Watching the most recent iterations of political violence unfold in America has prompted me to turn to history. How did people and groups seeking social transformation respond to and survive counterrevolution via targeted mass political violence?
Comparisons have been made of our current moment to several time periods, all with important lessons to draw from. The German Revolution saw an uprising of workers and soldiers who wanted to bring about a Soviet-style government, but the ensuing battles and loss led to the establishment of the far right Weimar Republic, the predecessor to Nazi Germany. The Years of Lead in Italy which were characterized by multiple acts of violence of far-left vs. far right. These warrant further study but now I want to turn into the lessons from Indonesia in the 60s which stands out as a place to study more closely because of the complete and rapid decimation of the Left via two means: effective nationwide anti-Communist messaging, and various gangs that carried out purges with weapons supplied by the Indonesian military and the CIA.
In the 50s and 60s, a long struggle for independence from colonization was finally taking shape as self-determination in various local reforms. After being ruled by the Dutch East India Company, the Dutch, and then the Japanese, programs to reform agriculture and trade to benefit plantation workers, peasants, and poor people were taking place all over the country. In North Sumatra the SARBUPRI, Union of Plantation Workers, were rallying for basic living standards. The Indonesia Peasants Union in Java and Bali sought agrarian reform and landlord resistance. Local struggles under various banners were consolidated under a large alliance called Nasakom, a term coined by the first president of Indonesia, Sukarno, who won the county’s first election in 1960.
Nasakom stood for nationalism, religion, and Marxism, and was at its core, an anti-capitalist and anti-colonialist ideal that sought to model the national government functions after more traditional local village consensus models and self sufficiency, that formed into an ideology developed by Sukarno called Marhaenism. This ideal was aligned with Soviet style functions, thus decades around this period saw the growth of the Partai Komunis Indonesia, or PKI, which in the 50s became the largest non-ruling Communist party in the world. The scale of the changes and new government struggled – it was a difficult time marked by reduced capacity of factories, low export revenue, and high inflation.
This was all during the Cold War, a global rivalry with the United States and Soviet Union. Sukarno was moving trade and investment away from Dutch-aligned countries including the US and Britain, and thus partnering more with China and the USSR. However Sukarno’s vision was ultimately more local and nationalist and was communicated globally. His efforts to ally with other nationalist and post colonial governments led to the Bandung conference, a meeting of 55 mostly African and Asian countries that for the first time pledged economic, political, cultural, and social alignment and support to each other, and was a basis for the Non-Aligned Movement, an eventual formation of 121 mostly developing countries that did not want to align fully with either the US or USSR led blocs.

■ Information provided
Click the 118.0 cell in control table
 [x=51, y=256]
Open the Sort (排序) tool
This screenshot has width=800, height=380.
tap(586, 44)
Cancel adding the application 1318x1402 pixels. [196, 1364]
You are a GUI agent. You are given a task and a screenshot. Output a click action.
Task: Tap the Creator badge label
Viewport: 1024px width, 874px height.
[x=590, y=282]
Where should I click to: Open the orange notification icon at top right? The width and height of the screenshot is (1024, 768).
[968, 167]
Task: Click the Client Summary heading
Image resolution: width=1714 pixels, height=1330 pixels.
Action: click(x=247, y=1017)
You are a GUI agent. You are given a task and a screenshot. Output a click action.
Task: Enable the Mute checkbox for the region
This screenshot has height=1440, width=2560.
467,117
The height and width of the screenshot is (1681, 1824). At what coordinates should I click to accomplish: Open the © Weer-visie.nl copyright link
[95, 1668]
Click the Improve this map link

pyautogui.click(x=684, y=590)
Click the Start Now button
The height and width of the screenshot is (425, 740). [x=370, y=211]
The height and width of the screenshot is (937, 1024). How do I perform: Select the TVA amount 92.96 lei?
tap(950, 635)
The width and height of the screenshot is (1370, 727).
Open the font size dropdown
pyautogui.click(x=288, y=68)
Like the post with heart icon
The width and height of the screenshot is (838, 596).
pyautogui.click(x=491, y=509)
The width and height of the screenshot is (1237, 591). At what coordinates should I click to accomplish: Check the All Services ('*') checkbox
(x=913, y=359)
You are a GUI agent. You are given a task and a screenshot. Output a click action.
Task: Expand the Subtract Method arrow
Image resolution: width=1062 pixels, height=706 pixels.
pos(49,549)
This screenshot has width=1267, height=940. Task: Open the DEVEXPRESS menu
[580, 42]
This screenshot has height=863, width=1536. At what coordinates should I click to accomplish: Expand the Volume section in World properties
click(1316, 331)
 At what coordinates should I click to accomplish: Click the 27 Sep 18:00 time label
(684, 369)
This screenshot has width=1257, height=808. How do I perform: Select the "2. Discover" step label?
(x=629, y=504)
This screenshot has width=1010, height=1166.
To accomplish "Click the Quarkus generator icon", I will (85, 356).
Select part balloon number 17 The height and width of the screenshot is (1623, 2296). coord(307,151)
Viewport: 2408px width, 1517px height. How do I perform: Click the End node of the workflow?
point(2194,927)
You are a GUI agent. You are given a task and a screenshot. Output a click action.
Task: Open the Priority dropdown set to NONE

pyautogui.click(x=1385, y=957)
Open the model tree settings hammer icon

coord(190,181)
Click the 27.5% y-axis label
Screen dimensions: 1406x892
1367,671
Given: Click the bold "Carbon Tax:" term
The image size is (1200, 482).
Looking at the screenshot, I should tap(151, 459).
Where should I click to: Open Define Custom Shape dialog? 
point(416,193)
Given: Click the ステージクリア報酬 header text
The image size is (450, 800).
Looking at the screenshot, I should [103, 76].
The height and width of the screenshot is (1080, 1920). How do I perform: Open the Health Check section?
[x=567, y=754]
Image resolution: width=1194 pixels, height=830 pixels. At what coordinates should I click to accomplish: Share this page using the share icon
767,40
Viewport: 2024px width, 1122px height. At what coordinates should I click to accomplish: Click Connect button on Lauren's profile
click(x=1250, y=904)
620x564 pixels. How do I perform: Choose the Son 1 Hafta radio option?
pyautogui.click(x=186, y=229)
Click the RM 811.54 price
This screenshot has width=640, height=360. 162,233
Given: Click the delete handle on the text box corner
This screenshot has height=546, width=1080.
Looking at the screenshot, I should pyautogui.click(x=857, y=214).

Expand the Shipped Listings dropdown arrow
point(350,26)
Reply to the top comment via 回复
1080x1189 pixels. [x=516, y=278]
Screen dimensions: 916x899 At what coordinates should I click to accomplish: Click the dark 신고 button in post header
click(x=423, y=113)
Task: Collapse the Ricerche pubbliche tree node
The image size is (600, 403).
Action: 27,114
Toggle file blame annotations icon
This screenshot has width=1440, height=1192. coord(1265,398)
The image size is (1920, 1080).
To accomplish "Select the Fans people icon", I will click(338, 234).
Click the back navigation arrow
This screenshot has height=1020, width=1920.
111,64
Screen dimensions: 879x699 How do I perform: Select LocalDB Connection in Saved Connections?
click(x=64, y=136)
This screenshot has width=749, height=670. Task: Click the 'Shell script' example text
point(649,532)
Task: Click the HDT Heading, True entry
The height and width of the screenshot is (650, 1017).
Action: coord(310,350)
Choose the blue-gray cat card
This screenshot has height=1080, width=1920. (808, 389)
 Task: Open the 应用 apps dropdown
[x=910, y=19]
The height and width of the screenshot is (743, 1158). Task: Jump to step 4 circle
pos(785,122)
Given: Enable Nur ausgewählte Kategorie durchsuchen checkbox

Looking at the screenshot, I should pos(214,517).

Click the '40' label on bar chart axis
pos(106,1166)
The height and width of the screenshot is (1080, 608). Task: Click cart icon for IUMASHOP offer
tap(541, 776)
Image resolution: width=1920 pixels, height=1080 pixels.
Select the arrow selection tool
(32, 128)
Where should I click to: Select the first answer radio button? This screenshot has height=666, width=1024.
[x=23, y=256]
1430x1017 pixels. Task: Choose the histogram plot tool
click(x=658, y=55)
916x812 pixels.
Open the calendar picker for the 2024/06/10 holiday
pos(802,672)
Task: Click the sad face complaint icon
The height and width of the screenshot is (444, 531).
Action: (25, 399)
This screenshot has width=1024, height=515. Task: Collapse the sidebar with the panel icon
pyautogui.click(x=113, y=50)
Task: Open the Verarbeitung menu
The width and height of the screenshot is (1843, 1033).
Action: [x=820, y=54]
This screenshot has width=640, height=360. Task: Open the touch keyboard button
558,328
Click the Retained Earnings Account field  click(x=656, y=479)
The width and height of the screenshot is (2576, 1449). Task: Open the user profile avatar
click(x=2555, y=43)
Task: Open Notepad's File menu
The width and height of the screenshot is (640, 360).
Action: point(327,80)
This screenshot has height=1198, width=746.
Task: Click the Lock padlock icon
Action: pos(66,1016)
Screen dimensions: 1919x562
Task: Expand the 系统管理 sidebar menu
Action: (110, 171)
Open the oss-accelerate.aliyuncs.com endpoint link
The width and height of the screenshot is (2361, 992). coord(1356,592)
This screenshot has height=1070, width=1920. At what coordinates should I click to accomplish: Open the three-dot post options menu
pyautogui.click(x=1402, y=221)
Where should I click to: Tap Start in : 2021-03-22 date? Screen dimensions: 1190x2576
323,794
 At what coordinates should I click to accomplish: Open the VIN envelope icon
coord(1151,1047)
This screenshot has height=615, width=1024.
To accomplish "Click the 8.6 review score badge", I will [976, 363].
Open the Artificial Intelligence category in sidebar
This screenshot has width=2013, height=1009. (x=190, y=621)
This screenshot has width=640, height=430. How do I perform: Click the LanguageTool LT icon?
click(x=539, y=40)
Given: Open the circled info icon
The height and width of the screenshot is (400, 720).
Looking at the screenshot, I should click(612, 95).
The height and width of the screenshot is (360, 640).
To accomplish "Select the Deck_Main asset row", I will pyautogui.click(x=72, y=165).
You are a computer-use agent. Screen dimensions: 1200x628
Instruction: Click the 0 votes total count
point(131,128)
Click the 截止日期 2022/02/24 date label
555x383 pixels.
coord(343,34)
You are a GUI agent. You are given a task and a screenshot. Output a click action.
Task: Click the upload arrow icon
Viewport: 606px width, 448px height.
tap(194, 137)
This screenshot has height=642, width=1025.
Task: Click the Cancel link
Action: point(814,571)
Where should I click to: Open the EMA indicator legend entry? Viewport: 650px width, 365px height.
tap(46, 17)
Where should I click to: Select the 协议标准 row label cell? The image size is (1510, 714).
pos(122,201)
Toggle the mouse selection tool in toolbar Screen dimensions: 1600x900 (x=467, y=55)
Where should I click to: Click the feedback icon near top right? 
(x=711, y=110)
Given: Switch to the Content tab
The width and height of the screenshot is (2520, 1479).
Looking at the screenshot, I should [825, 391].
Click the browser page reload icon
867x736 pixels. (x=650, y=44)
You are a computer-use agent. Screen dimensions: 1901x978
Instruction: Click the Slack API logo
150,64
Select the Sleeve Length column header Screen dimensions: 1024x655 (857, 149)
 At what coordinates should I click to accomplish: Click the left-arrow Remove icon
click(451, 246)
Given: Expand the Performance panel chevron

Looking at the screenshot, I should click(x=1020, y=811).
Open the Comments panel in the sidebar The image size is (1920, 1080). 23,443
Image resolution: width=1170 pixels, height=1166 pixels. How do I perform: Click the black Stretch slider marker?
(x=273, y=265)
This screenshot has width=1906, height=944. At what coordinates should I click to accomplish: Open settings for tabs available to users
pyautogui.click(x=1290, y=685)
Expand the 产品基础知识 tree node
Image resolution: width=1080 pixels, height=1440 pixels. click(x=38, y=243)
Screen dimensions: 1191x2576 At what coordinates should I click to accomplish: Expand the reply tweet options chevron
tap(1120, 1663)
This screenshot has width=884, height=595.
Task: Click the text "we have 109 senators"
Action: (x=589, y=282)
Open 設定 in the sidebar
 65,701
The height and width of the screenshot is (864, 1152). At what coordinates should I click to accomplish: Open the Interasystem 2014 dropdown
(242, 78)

■ The task
In the passage about Indonesia, what three things did Nasakom stand for? Rely only on the passage about Indonesia, not on the items.

■ Task result
Nationalism, religion, and Marxism.